鈴木:形が似ているのでよく比較されますが、フィットとヤリスは室内の大きさをはじめコンセプトが違うので単純な比較はできず、ヤリスを意識して展開しているということはありません。フィットは昨年10月に発売した直後は「小さい割に価格が高い」という評判で売れ行きはあまり芳しくなかったのですが、尻上がりに良くなっています。実際に乗っていただいたユーザーの方から「燃費が良い」「室内が意外に広い」といった口コミが広がり、発売直後に最も売れる一般的なパターンとは逆になっています。貨物税減税の終了直前の販売を盛り上げるには、フィットをアピールするのが最適と考えています。

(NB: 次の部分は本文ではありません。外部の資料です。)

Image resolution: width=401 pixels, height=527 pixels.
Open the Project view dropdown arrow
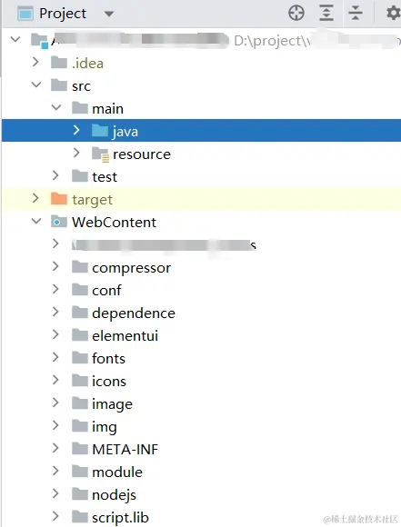point(108,14)
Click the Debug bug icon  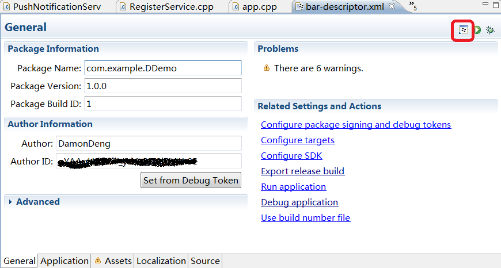[490, 29]
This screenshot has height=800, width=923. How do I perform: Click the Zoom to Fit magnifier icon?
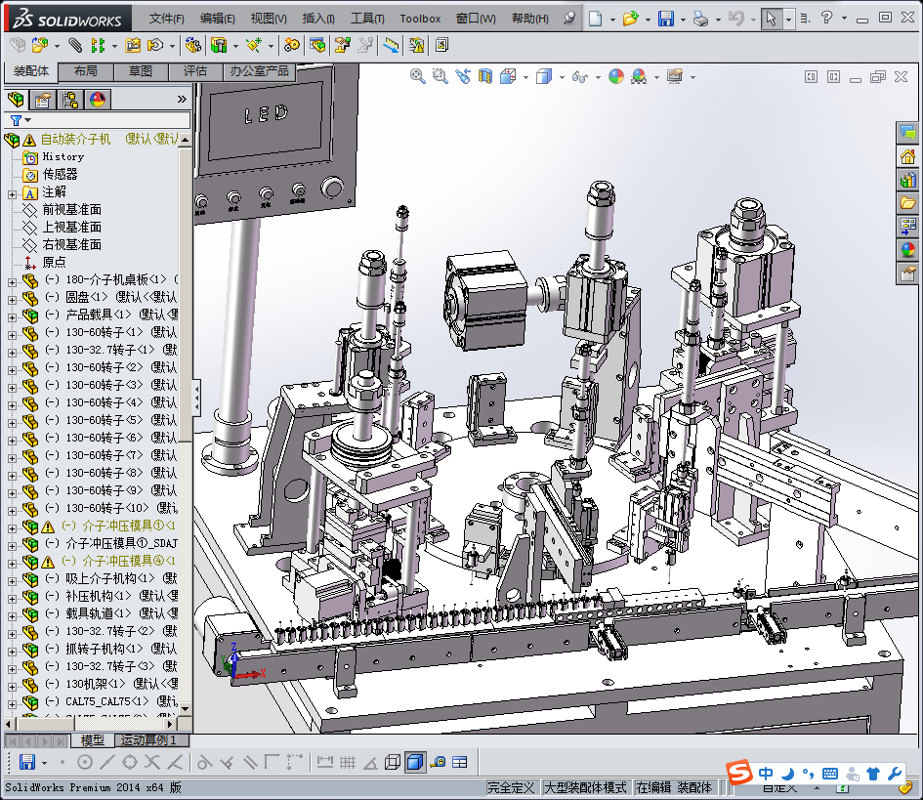[x=418, y=76]
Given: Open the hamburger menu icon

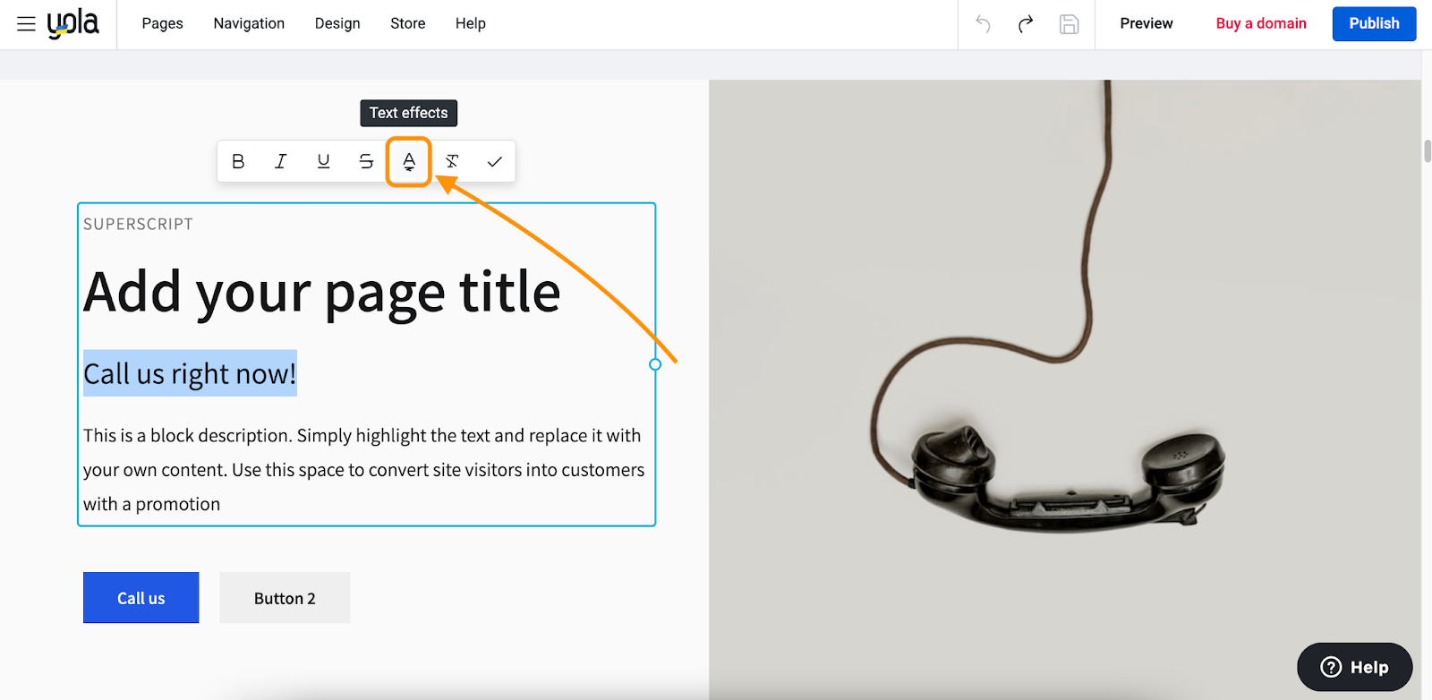Looking at the screenshot, I should [x=26, y=24].
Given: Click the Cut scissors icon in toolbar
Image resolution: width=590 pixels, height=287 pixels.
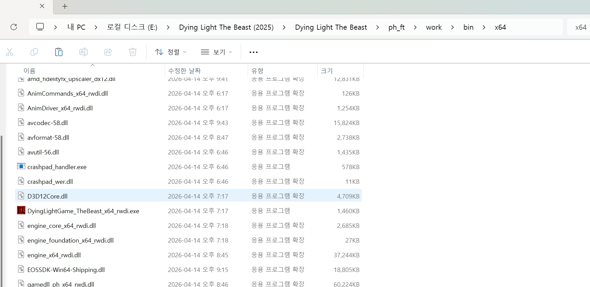Looking at the screenshot, I should click(x=10, y=52).
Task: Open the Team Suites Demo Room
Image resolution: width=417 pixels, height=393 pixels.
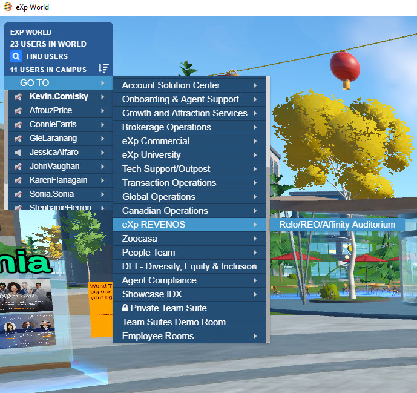Action: point(174,322)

──来年は中台間で両岸経済協力枠組協議(ECFA)が締結されると期待が高まっており、準備に動いている自動車メーカーもあります。ECFAを活用するなどの計画はありますか。

鈴木:初年度は台湾から中国への輸出10万台、台湾への輸入1万台を無関税にし、その後毎年50%ずつ上積みされていく当初案が協議されているようですが、この案でシェア割するとホンダが取れる台数は4~5年たっても数千台程度で、モデルを割り当てて台湾で展開するには中途半端な数字だと感じています。

 ECFAはもちろん重要ですが、締結後ECFAをベースに日本や東南アジア諸国連合(ASEAN)との自由貿易協定(FTA)が動き出せば、ビジネスに直結してくるし非常に興味がありますね。特にわれわれは部品の海外調達率が60%と他メーカーと比べて高いので、関税率の低減は歓迎するところです。